Krakowianom zabrakło przy Bułgarskiej dziesięciu minut, by wywieźć trzy punkty ze stadionu lidera ekstraklasy. Biała Gwiazda prowadziła po bramce Petera Singlara w 51. minucie, wyrównał jednak strzałem z rzutu wolnego, Semir Stilić.
- Ten remis niczego nie wyjaśnia, gra toczy się dalej. Punkt nie dał nam niczego, jest dokładnie taka sama sytuacja w tabeli, jak przed meczem. O fotel lidera będziemy musieli walczyć pewnie do ostatniej kolejki. Musimy liczyć, że poznaniacy zgubią gdzieś punkty.
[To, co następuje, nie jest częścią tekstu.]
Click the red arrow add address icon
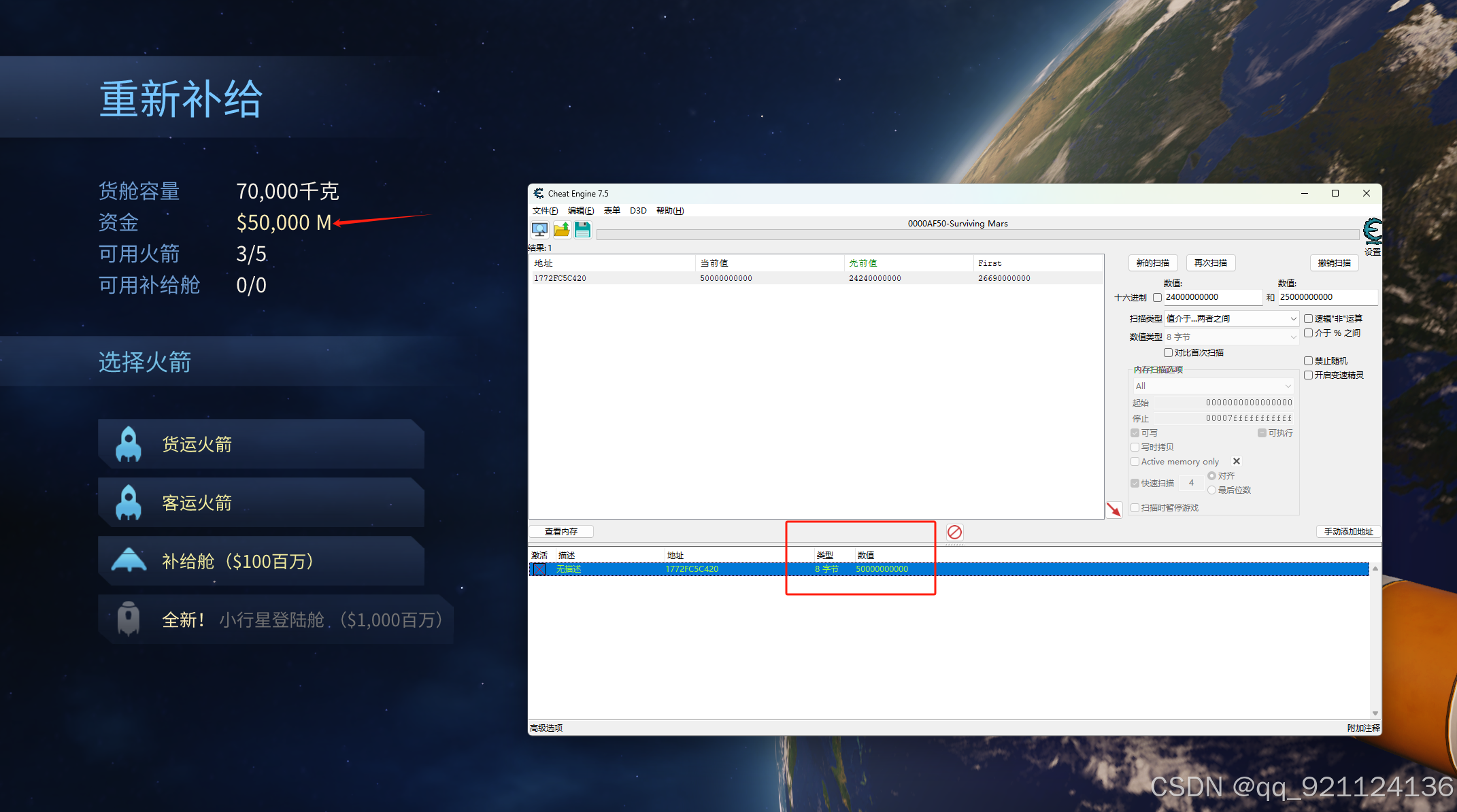This screenshot has width=1457, height=812. point(1113,509)
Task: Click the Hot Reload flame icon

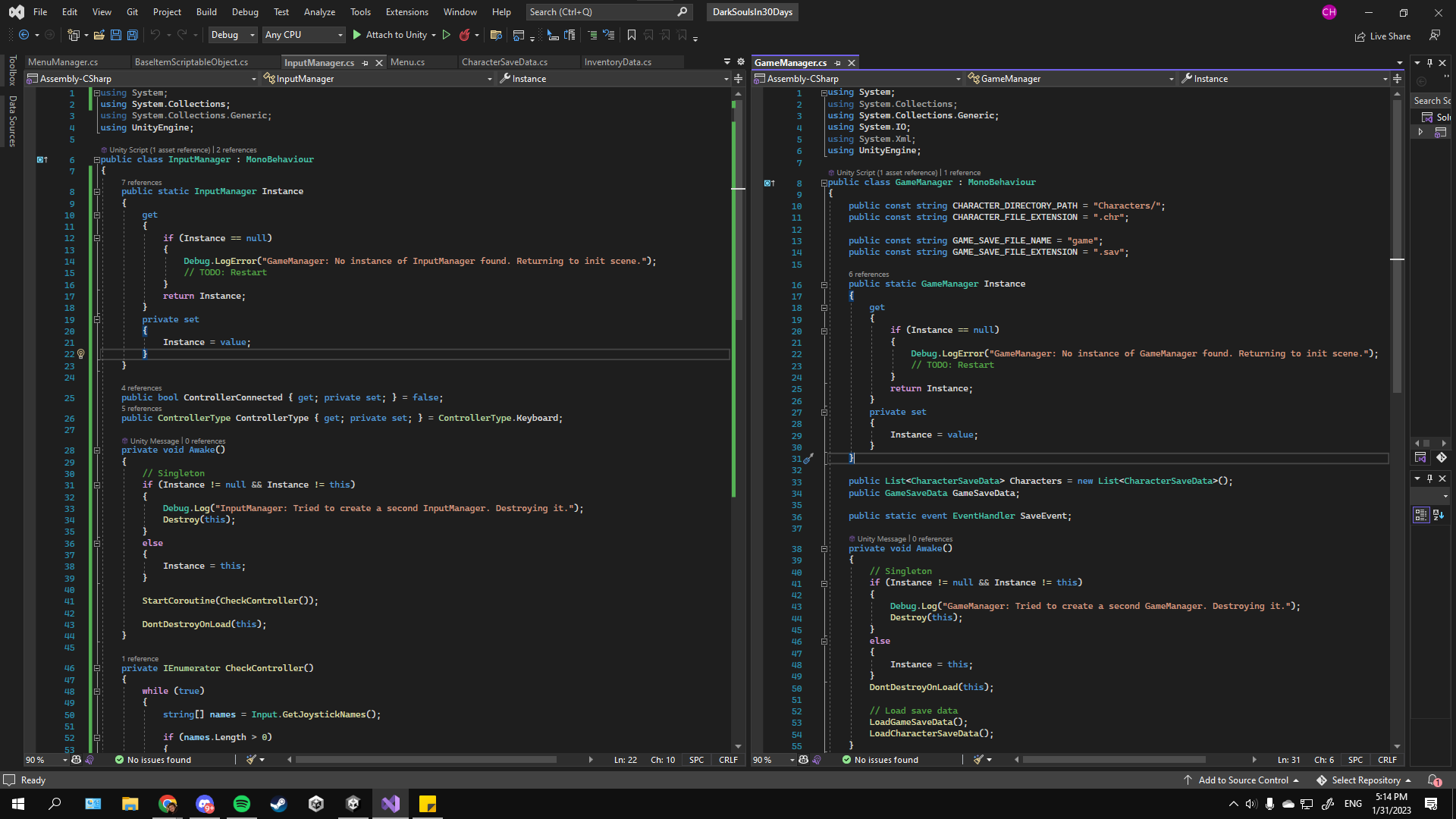Action: pos(464,35)
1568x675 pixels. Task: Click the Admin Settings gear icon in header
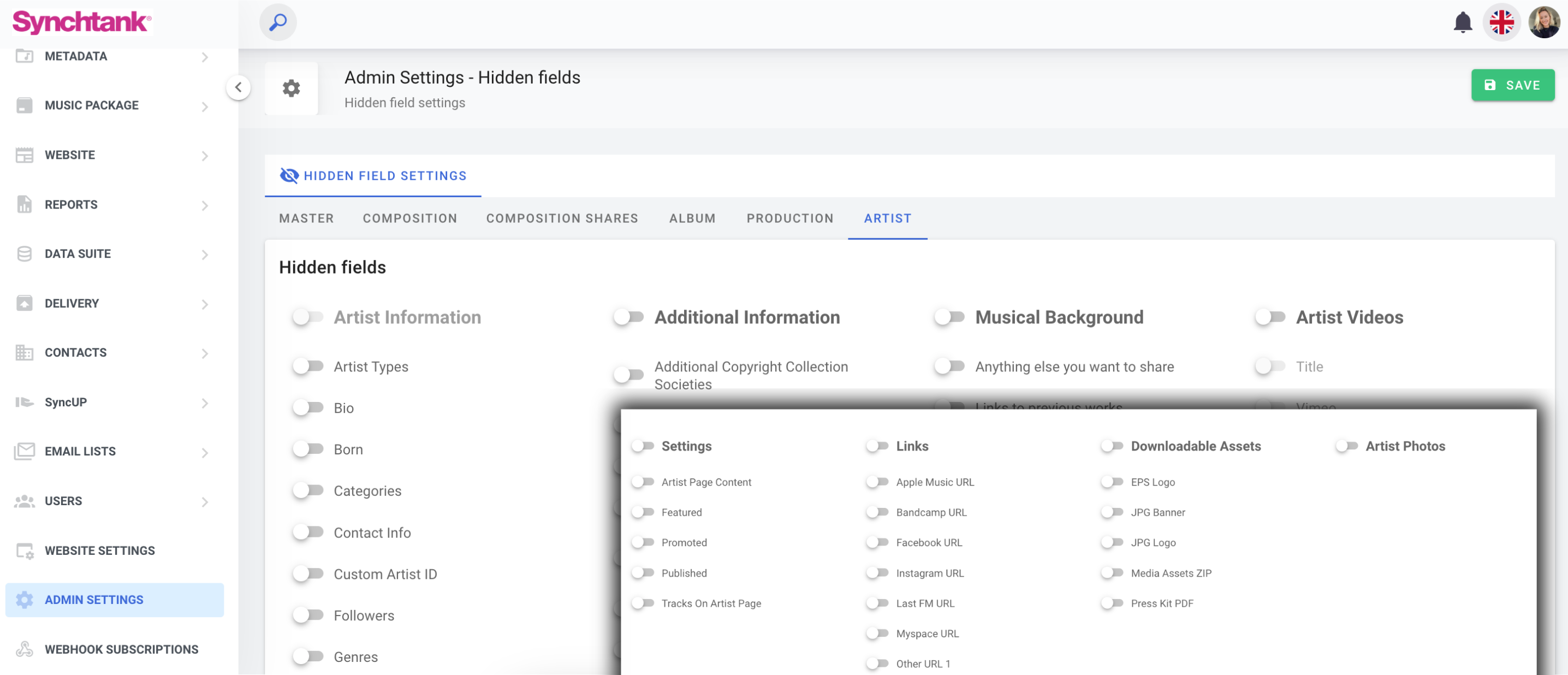pyautogui.click(x=291, y=88)
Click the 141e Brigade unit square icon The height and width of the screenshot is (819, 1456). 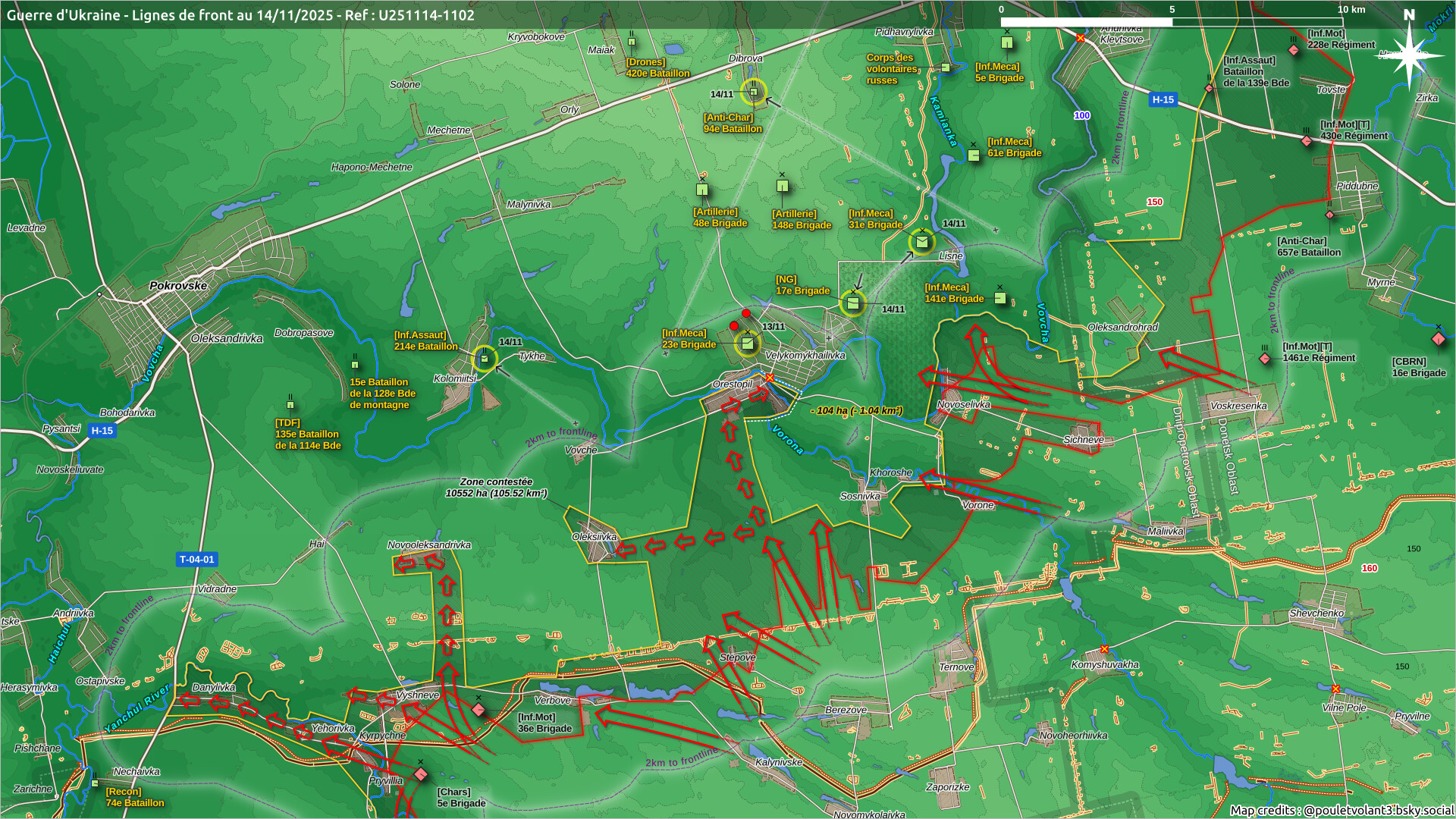point(999,299)
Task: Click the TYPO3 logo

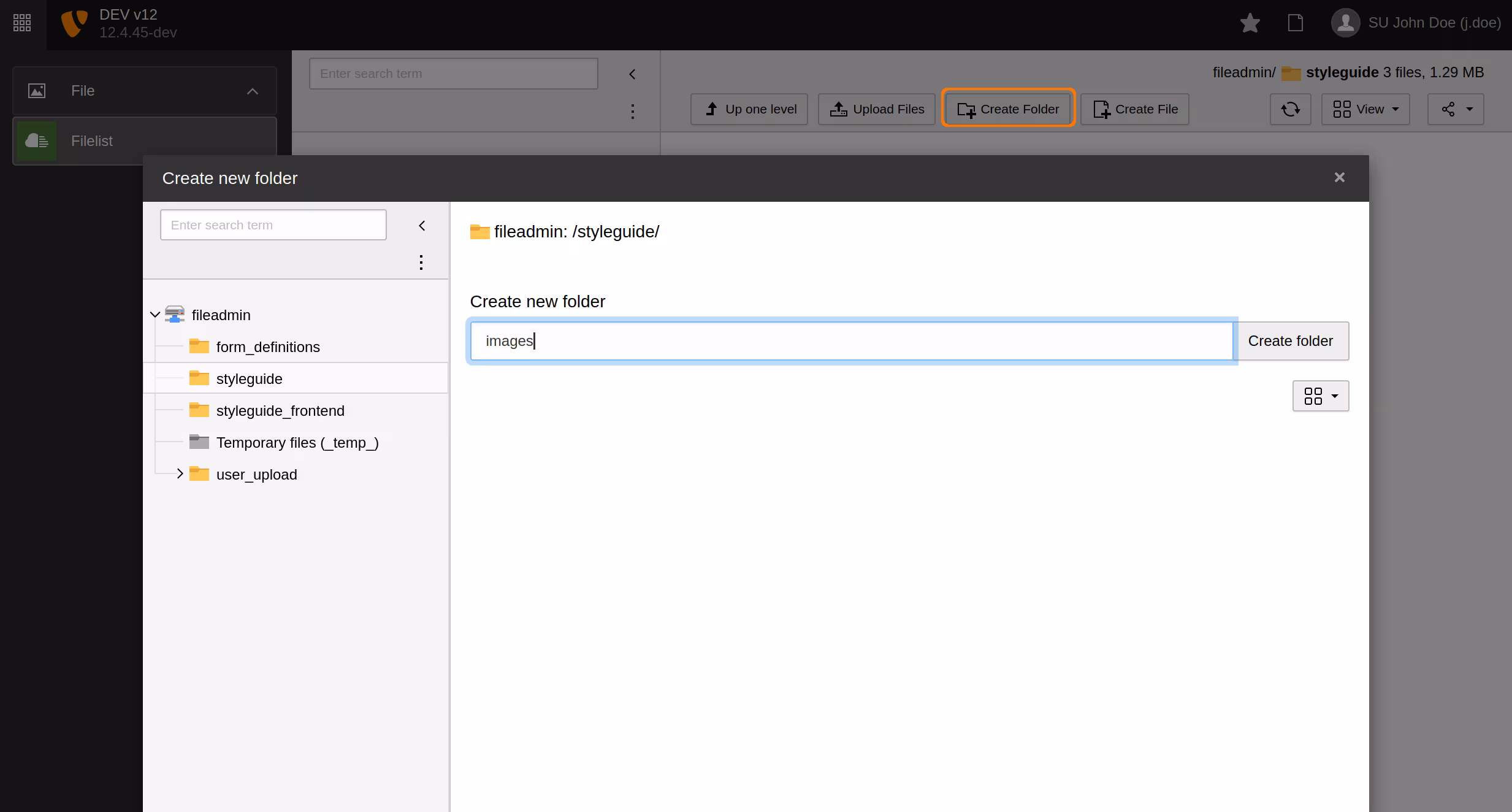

My już nie możemy sobie pozwolić na żadne straty do końca sezonu - mówi Peter Singlar.
Na osiem kolejek przed końcem rozgrywek, Wisła Kraków zajmuje trzecie miejsce w tabeli, mając tyle samo punktów co Polonia Warszawa. Podopieczni trenera Macieja Skorży tracą trzy punkty do lidera Lecha Poznań oraz dwa do Legii Warszawa. Wiślacy mieli szansę na odrobienie strat do Lecha i Legii, jednak zamiast trzech punktów, zdobyli tylko jeden.
- Rzeczywiście, trochę się cofnęliśmy. Zdawaliśmy sobie sprawę, że to Lech będzie musiał zagrać do przodu i zaatakować, dlatego przygotowaliśmy się na grę z kontry. Chcieliśmy ukraść trochę czasu i zwolnić grę, ale często traciliśmy piłkę. Mogę mieć tylko nadzieję, że na zakończenie ligi nie okaże się, że do mistrzostwa brakło nam tego zwycięstwa w Poznaniu - żałuje słowacki obrońca mistrzów Polski.